Aneh-Aneh Anonim


Photo by Clint Patterson on Unsplash



Fadli Zon, Wakil Ketua Umum Partai Gerindra,  pernah meminta pemerintah mengatur akun-akun anonim (barangkali lebih tepat disebut pseudonim) yang berseliweran di media sosial. Saat itu bulan April, dan Fadli sedang pusing menghadapi serangan kelompok yang ia sebut pasukan nasi bungkus alias panasbung, terhadap figur Ketua Dewan Pembina Partai Gerindra, Prabowo Subianto. Fadli merasa serangan fitnah pada Prabowo terlalu masif, sistematis, dan terstruktur, padahal mantan jenderal itu sedang sengit bertarung dalam pilpres 2014 melawan Joko Widodo alias Jokowi.

Kata Fadli, sudah tiba masanya akun-akun palsu yang kerjanya menebar fitnah, diberantas. Bahwa akun-akun itu bisa tumbuh subur di Indonesia tanpa ada yang mengatur, adalah gambaran betapa liberalnya kita, bahkan bila dibandingkan dengan Amerika Serikat sekalipun. Nah, tertangkapnya Edi Saputra, Hari Koeshardjono dan Raden Nuh dari @TM2000Back hari-hari ini membuat saya teringat lagi pada imbauan Fadli.

Peneliti Oxford University, Nayef Al-Rodhan, pernah membuat semacam diagram oktagon berisikan rekomendasi agar para bloggers bisa terlibat dalam diskursus politik partisipatif di negaranya. Salah satunya, Al-Rodhan menganjurkan agar para bloggers didorong untuk tak lagi anonim, bahkan jika mungkin dilarang anonim sama sekali agar mereka bertanggung jawab terhadap apa yang mereka tulis (anonimity should be discouraged and potentially eliminated so that bloggers are responsible for what they write).
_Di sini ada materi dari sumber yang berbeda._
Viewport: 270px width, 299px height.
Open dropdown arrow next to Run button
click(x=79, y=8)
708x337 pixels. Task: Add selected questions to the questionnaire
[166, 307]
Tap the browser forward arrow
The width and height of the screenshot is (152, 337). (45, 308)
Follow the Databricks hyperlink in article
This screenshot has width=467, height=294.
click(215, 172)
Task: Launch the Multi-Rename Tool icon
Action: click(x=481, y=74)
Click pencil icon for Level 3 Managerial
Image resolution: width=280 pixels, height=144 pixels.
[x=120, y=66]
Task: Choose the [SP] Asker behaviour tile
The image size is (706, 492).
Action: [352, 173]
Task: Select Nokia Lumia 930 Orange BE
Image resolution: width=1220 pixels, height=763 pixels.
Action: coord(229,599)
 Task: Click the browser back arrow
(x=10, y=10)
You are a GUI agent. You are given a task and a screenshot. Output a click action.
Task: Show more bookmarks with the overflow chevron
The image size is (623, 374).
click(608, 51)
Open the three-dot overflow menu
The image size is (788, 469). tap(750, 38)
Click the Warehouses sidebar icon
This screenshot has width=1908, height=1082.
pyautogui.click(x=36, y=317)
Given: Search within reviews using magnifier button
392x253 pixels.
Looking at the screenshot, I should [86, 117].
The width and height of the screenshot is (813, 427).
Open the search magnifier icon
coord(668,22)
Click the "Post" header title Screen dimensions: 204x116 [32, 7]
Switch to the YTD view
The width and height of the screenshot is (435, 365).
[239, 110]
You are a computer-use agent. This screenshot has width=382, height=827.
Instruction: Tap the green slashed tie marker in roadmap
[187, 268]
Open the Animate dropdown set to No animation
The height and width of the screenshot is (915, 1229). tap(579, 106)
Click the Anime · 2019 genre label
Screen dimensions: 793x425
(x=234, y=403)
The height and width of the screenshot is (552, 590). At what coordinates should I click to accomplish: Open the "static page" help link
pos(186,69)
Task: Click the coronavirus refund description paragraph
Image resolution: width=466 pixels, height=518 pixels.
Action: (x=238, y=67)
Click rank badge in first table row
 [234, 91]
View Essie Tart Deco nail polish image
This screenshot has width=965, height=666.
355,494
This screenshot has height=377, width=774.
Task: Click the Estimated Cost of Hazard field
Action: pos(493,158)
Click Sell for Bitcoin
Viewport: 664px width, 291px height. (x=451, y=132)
Rekomendasi ini sangat sulit diterapkan mengingat anonimitas adalah perkara inheren dalam dunia internet. Melarangnya berarti mencabut internet dari sifat alamiahnya. Justru, kelebihan internet dari media arus utama (mainstream) yang membuatnya bisa mengambil posisi alternatif, dimungkinkan oleh anonimitas ini. Ada kalanya, posisi alternatif yang dimaksud adalah menjadi watchdog watcher-nya media arus utama. Salah satu yang paling terkenal adalah kasus plagiarisme dosen Fakultas Ekonomi dan Bisnis (FEB) Universitas Gadjah Mada (UGM), Anggito Abimanyu.

Harian Kompas memuat artikel opini Anggito yang berjudul “Gagasan Asuransi Bencana” pada edisi 10 Februari 2014. Lima hari kemudian, seorang Kompasianer dengan akun “Penulis UGM” mengunggah posting yang berjudul “Anggito Abimanyu Menjiplak Artikel Orang? (OPINI-nya di KOMPAS 10 Feb 2014)”. “Penulis UGM” menunjukkan, dalam artikel tersebut Anggito menjiplak tulisan Hotbonar Sinaga. Lucunya, artikel Hotbonar yang ditulis bersama rekannya Munawar Kasan itu, juga pernah dimuat di harian Kompas pada 21 Juli 2006 dengan judul “Menggagas Asuransi Bencana”.

Sedikitnya tiga pihak jadi malu luar biasa: UGM sebagai institusi pendidikan, Anggito sebagai akademisi yang mustinya sudah etis sejak dalam pikiran, dan tentu saja harian Kompas sebagai pembawa amanat hati nurani rakyat. Bahwa kemudian harian Kompas dalam beritanya tidak menyebut-nyebut tertangkapnya kasus plagiarisme Anggito berawal dari Kompasiana—blog warga yang notabene berada di bawah Kompas sendiri—tentu hanyalah perkara menyelamatkan muka :)

Kasus Anggito membuktikan bahwa akun anonim tidak selalu berisi fitnah dan mudarat. Muka dan identitas boleh jadi tak tampak, tapi apa yang disampaikan akurat. Selain itu, bentuk pelarangan akun anonim juga sangat rentan dengan penyalahgunaan kekuasaan (abuse of power). Pemerintahan yang alergi dengan anonimitas adalah pemerintahan yang sudah pasti bersifat rezim. Akan sangat mudah mengintimidasi dan/atau menghukum siapapun yang  isi tulisannya tidak “kondusif”.

Anonim atau tidak biarkan menjadi pilihan netizen. Jika terbukti melanggar hukum—misalnya melakukan pemerasan—barulah diproses sesuai undang-undang. Pada akhirnya, para pemilik akun akan dinilai berdasarkan kekuatan analisis dan akurasi bukti-bukti yang ia sertakan dalam tulisannya. Seseorang yang menggunakan nama asli, tapi tulisannya tidak akurat, tidak aktual, dan tidak kredibel, akan tetap ditinggalkan oleh pembaca. Bukankah kolumnis sekelas Fareed Zakaria pun bisa hancur kredibilitasnya gara-gara ketahuan menjiplak tulisan orang?